Lo que el hielo deja atrás

Cuando una abre este libro de Kepa Fernández de Larrinoa, lo primero que le viene a la cabeza no es lo que espera de un poemario, esa cosa entre musical y delicada que uno lee con una taza de té en la mano. No. Aquí lo que aparece es algo más desasosegante, como si el autor te metiera en una habitación oscura donde solo quedan las voces de las ausencias y los nombres de los que ya no están. Emma, Jácome, un barquero, un niño, una madre. Personajes apenas dibujados, pero de una intensidad que te deja pegada a la silla.

Es curioso, porque al principio uno piensa que Larrinoa escribe desde un lugar demasiado frío, demasiado lejano, que casi te hace sentir como una intrusa en un duelo privado al que no te han invitado. Pero si sigues leyendo, y esto es lo importante, descubres que ese frío es en realidad la única forma que tiene de hablar de lo que duele de verdad, de lo que no se puede decir con palabras bonitas. Porque no hay nada bonito en la pérdida, ni en la memoria que se va borrando como la nieve bajo el sol de la mañana. Y Larrinoa lo sabe. Vaya si lo sabe.

Me ha llamado mucho la atención cómo este hombre, que es antropólogo y poeta, y que ha vivido en medio mundo, decide construir un libro así, tan poco complaciente. No te regala nada. No te dice «esto es así y punto». Te deja en medio del hielo, con esos «ojos afilados» que miran pero no explican, que ven pero no consuelan. Emma aparece una y otra vez, como una letanía, como esas cosas que uno se repite para no olvidar, pero también para ver si de tanto repetirlas se entienden mejor. No sé si lo consigue, pero la búsqueda es conmovedora.

Lo que más me ha gustado, si es que «gustar» es la palabra, es que no se anda con rodeos. No hay adornos ni piruetas, solo esa sucesión de imágenes que te van dejando sin respiración: el río seco, el barquero que duerme junto a su araña, el niño que camina con el tiempo, la madre sin uñas.
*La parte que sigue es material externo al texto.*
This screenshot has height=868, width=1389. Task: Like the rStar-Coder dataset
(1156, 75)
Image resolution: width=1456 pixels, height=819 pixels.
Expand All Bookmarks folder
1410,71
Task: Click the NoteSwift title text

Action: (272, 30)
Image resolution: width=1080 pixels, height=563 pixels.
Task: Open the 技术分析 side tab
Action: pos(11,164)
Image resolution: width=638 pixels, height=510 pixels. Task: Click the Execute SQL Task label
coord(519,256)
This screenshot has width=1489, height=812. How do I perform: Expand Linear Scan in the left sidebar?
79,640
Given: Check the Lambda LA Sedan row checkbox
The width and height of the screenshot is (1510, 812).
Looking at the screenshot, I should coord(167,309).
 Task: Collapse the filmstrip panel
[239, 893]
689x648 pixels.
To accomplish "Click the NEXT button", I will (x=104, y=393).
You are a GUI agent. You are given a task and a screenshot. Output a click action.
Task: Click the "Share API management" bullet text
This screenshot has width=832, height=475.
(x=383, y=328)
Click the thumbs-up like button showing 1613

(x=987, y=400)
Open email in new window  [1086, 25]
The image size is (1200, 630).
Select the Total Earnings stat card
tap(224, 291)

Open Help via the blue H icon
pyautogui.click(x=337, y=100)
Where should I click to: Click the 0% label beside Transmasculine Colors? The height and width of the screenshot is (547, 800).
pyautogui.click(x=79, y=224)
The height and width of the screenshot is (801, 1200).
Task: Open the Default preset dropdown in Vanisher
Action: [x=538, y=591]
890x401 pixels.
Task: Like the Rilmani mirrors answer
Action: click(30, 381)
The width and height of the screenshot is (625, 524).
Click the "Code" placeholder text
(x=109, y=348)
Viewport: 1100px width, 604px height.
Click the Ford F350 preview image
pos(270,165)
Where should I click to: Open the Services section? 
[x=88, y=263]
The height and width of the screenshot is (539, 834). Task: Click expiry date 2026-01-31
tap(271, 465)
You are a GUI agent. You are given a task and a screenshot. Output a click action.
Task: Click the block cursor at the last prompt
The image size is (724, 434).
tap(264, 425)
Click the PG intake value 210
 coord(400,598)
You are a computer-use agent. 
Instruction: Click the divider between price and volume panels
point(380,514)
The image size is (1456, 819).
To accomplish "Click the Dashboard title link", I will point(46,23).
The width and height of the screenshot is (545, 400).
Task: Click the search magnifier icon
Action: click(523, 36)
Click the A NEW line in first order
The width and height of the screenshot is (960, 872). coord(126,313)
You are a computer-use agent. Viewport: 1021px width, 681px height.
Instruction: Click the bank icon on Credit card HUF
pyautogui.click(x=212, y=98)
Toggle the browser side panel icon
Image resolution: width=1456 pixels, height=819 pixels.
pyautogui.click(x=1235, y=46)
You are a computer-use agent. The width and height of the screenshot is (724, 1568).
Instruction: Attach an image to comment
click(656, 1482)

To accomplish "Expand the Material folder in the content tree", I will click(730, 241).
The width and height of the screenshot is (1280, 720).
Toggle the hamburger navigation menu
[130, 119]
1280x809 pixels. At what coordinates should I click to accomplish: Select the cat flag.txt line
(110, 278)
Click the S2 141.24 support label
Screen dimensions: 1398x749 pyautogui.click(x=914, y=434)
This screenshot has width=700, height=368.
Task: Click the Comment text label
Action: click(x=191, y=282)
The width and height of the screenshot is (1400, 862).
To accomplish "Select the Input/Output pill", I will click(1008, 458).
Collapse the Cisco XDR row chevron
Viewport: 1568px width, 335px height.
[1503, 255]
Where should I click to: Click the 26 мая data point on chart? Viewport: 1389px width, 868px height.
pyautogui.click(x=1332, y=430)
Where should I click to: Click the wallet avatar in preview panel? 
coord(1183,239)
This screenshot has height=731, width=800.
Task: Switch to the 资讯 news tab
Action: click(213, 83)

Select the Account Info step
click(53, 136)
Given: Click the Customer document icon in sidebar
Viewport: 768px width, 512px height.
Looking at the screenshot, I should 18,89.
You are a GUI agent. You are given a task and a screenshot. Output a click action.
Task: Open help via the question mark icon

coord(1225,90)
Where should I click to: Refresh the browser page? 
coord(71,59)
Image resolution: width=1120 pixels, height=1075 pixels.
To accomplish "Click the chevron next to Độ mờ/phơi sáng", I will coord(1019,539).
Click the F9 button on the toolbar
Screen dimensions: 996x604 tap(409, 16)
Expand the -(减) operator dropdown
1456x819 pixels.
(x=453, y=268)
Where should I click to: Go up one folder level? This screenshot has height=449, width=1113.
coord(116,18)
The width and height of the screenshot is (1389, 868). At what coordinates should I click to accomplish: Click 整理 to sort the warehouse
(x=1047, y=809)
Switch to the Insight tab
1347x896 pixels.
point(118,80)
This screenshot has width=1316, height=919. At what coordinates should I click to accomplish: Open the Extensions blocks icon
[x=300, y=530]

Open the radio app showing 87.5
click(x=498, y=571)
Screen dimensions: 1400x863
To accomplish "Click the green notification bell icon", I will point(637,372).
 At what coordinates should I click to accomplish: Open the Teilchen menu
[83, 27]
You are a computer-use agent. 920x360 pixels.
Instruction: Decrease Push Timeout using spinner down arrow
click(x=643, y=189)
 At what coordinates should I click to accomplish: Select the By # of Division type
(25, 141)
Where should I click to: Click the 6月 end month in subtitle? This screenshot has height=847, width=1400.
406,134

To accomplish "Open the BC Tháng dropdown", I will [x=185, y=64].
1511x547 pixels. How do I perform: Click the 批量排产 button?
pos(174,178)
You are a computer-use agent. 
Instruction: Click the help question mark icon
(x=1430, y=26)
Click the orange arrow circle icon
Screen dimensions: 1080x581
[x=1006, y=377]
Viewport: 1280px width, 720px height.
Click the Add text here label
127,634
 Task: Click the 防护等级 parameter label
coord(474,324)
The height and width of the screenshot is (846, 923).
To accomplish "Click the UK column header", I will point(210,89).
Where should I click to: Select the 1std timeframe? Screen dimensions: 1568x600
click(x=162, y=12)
Son cuadros que te quedas mirando aunque no sepas muy bien qué significan, pero que te remueven algo por dentro. Y eso, en poesía, es lo más importante, creo yo.

También es verdad que hay momentos en los que uno se siente un poco perdida, como cuando la prosa se vuelve casi teatro y aparecen esos diálogos entre la Herida y el Cansancio, que parecen sacados de una obra japonesa de esas raras que se hacen en espacios vacíos con actores pintados de blanco. A mí me costó un poco entrar ahí, lo reconozco, pero luego me di cuenta de que Larrinoa estaba haciendo algo muy valiente: estaba intentando hablar de cosas que no tienen palabras, y para eso hay que inventarse nuevas formas. No sé si siempre funciona, pero la intención es noble.

Lo que sí tengo claro es que este no es un libro para leer en el metro ni para regalar a alguien que busca consuelo. Es un libro para cuando una está dispuesta a enfrentarse con lo oscuro, con lo que no se arregla, con el hecho de que la vida es, muchas veces, sencillamente injusta y fría. Pero también es un libro que te recuerda que, aunque todo se vaya, aunque nos quedemos solos, escribir sigue siendo una forma de resistencia. Una forma de decir: aquí estuve, esto vi, esto sentí. Y eso, al final, no es poco.